À propos de Collection XIX
Collection XIX est éditée par BnF-Partenariats, filiale de la Bibliothèque nationale de France.
Fruit d’une sélection réalisée au sein des prestigieux fonds de la BnF, Collection XIX a pour ambition de faire découvrir des textes classiques et moins classiques de la littérature, mais aussi des livres d’histoire, récits de voyage, portraits et mémoires ou livres pour la jeunesse…
Édités dans la meilleure qualité possible, eu égard au caractère patrimonial de ces fonds publiés au XIX e , les ebooks de Collection XIX sont proposés dans le format ePub3 pour rendre ces ouvrages accessibles au plus grand nombre, sur tous les supports de lecture.
Camille Habert.
Camille Habert de Ginestet
Au Soudan
Excursion dans l'ouest africain
I
Le vendredi 15 juin 1883, mon frère, un ami et moi nous nous embarquions à Toulon à bord du transport de l’État la Sarthe, à destination du Sénégal. Nous avions le projet de tenter une excursion dans l’intérieur de l’Afrique occidentale et, dans cette idée, nous nous étions munis d’une pacotille de différents objets propres aux échanges avec les naturels des contrées que nous allions traverser. Cette pacotille avait été expédiée à l’avance par les paquebots des Messageries maritimes de Bordeaux, et nous devions la trouver à Dakar, où la Sarthe devait nous débarquer.
A six heures du soir, le navire levait l’ancre par un temps splendide. Rien n’est majestueux comme l’appareillage et le départ d’un de ces énormes bâtiments de guerre, où tout semble se faire comme par magie au coup de sifflet d’un enchanteur. A peine le commandant eut-il fait un geste de son porte-voix, que le vaisseau se mit en mouvement, glissant lentement parmi ceux qui l’entouraient et d’une marche presque insensible. Tout à bord était silencieux ; les marins, appuyés aux bastingages, jetaient un dernier regarda cette terre de France, qu’on désire souvent quitter, mais qu’on apprécie et qu’on aime d’autant plus qu’on en est plus éloigné. Pour nous, tout avait l’attrait de la nouveauté, et nous prenions un vif intérêt aux manœuvres, aux commandements, à tous les innombrables détails qui constituent cette forteresse flottante que l’on nomme un vaisseau de guerre.

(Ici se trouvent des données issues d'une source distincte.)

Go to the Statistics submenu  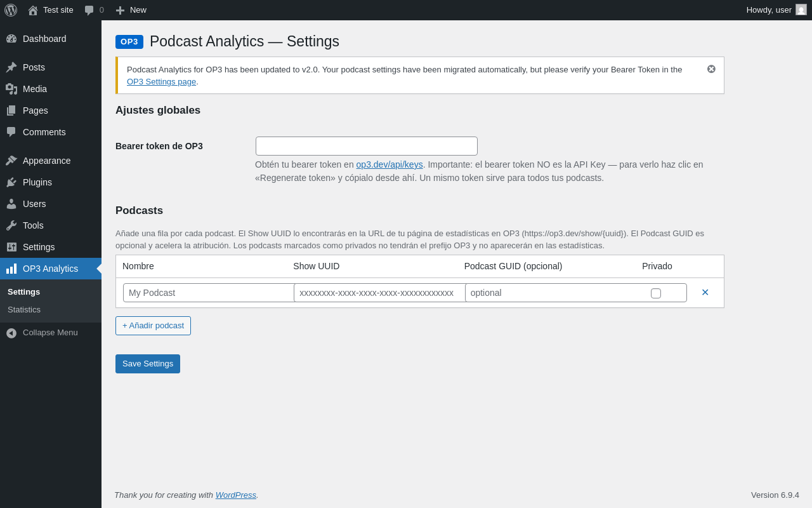tap(24, 310)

J’ai rarement vu un spectacle plus grandiose, plus imposant que ce départ au bruit du canon, sur les flots bleus de la Méditerranée, à ce solennel moment de la soirée qui n’est plus le jour et qui n’est pas encore la nuit. Peu à peu, Toulon et les hauteurs qui l’environnent se perdirent dans le crépuscule grandissant, jusqu’à ce que la nuit, une nuit étoilée, tiède, tranquille, une nuit de Provence, vînt s’étendre sur nous. Alors le spectacle changea, et nous assistâmes au coucher des matelots. En quelques minutes les hamacs furent dépliés, suspendus dans la vaste batterie faiblement éclairée, et ceux qui avaient le bonheur de n’être pas de quart se glissèrent, en un clin d’œil, sous leur couverture ; plusieurs même poussaient l’empressement jusqu’à négliger de se déchausser.

Gibraltar.
Le lendemain, nous traversions le golfe de Lyon par un temps superbe. Les flots bleus de la Méditerranée berçaient doucement le navire, dont la puissante machine était chauffée par dix beaux noirs sénégalais. Cette première journée se passa à visiter le navire, à installer nos bagages, à jouir de la nouveauté de ce farniente de la vie maritime sous ce beau ciel méditerranéen ; farniente pour nous, passagers, car Dieu sait que ce mot n’existe pas pour les matelots.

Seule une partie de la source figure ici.